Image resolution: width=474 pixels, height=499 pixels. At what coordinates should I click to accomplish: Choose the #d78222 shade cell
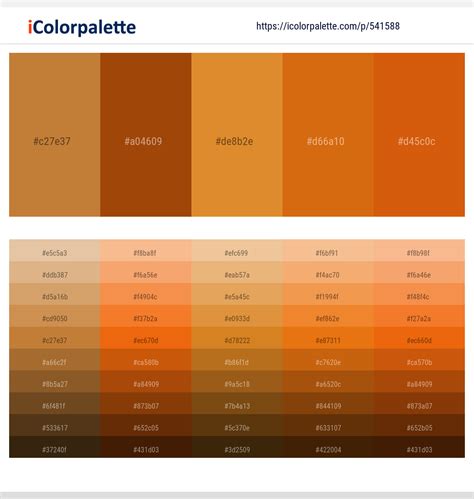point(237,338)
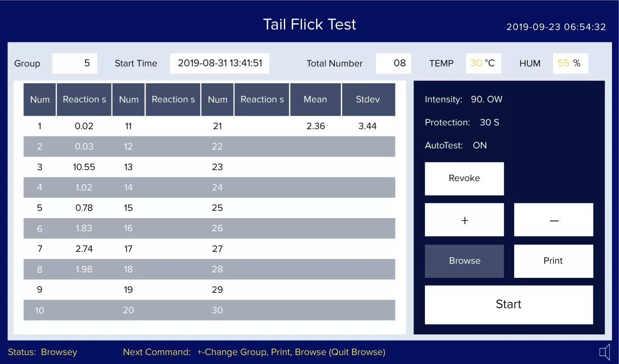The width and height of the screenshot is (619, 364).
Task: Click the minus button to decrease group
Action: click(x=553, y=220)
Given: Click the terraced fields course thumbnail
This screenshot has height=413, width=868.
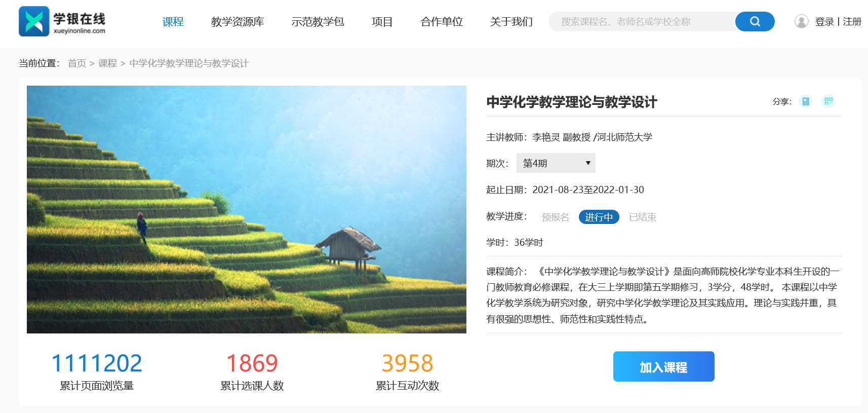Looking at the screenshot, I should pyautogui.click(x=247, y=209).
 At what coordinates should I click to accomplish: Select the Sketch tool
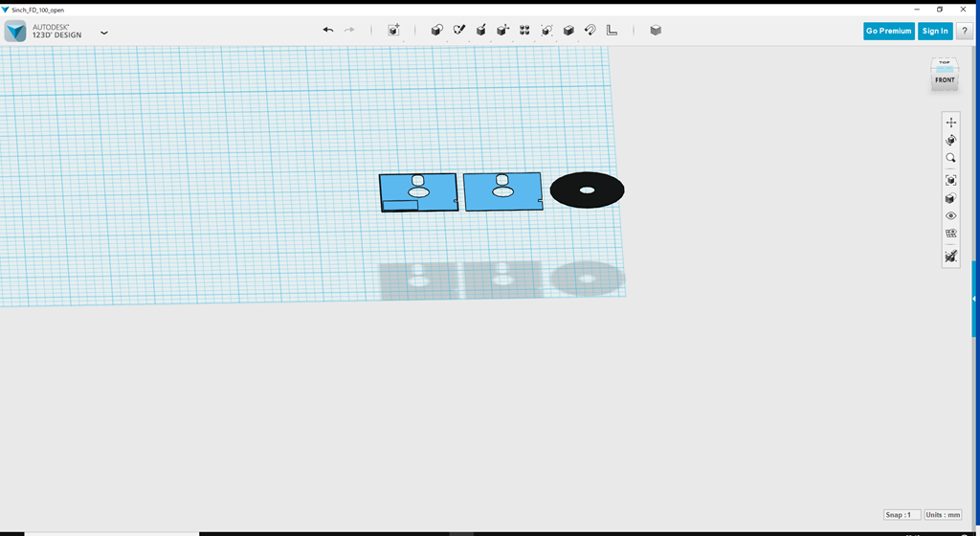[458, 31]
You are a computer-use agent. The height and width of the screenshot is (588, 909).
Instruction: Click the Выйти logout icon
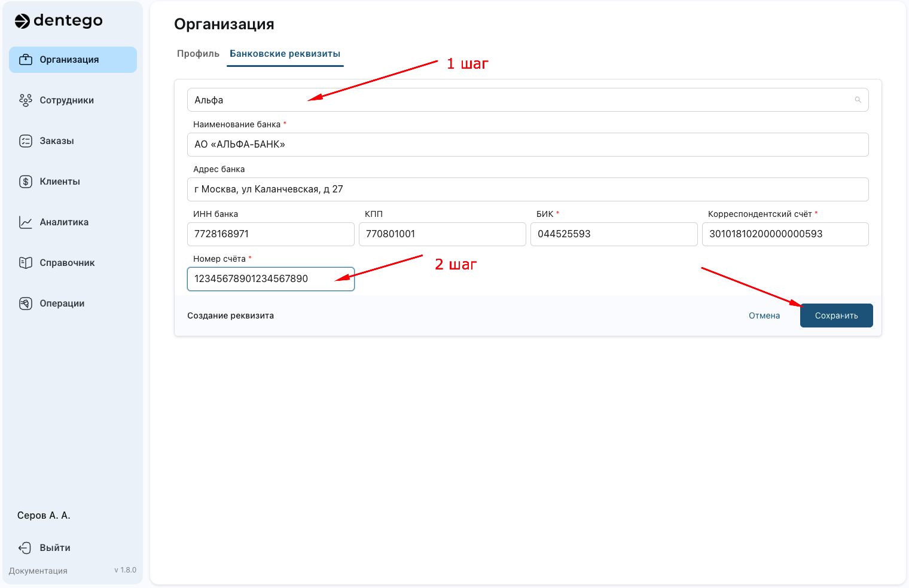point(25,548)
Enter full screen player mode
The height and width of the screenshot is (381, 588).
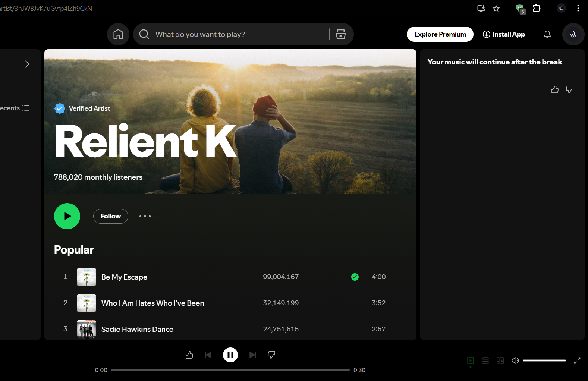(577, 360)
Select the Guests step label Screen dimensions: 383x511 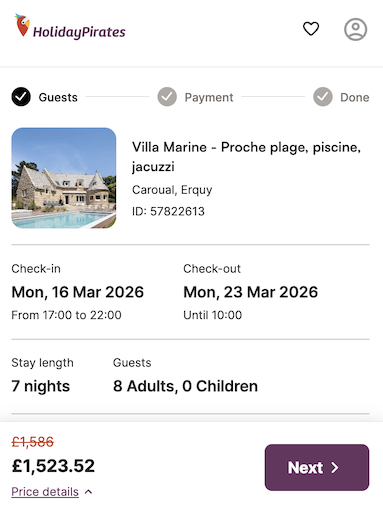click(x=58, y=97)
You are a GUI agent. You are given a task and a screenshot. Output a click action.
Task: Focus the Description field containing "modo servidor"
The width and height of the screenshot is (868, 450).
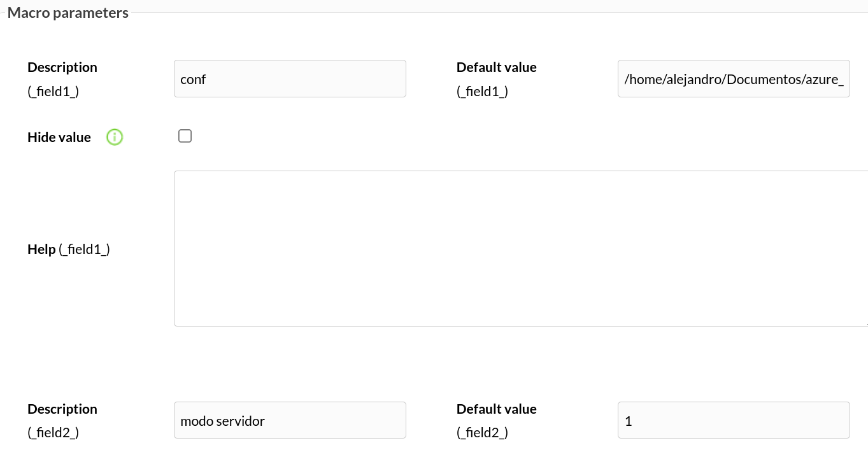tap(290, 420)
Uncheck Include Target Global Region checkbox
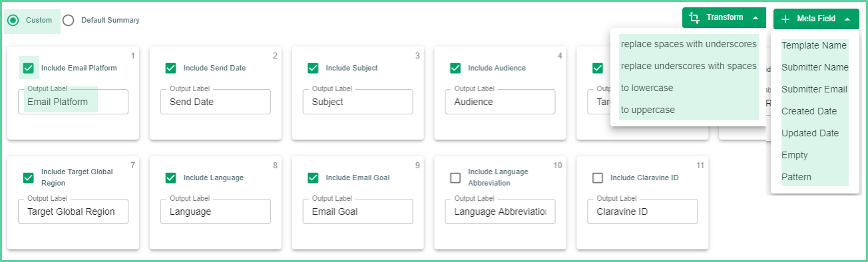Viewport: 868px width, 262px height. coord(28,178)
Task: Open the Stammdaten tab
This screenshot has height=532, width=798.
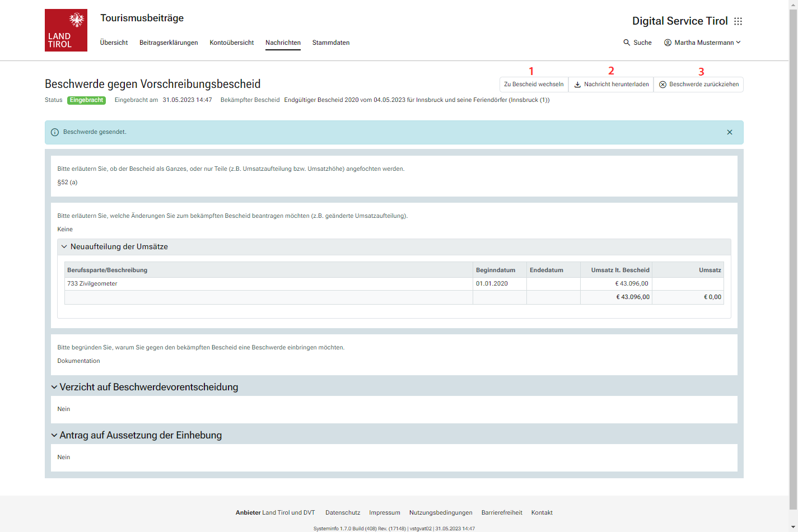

Directions for this task → Track down all lines above with the string "agent" and copy them.

Answer box →
You are a computer-use agent. The height and width of the screenshot is (588, 909).
You are a GUI agent. You are given a task and a screenshot. Output a click action.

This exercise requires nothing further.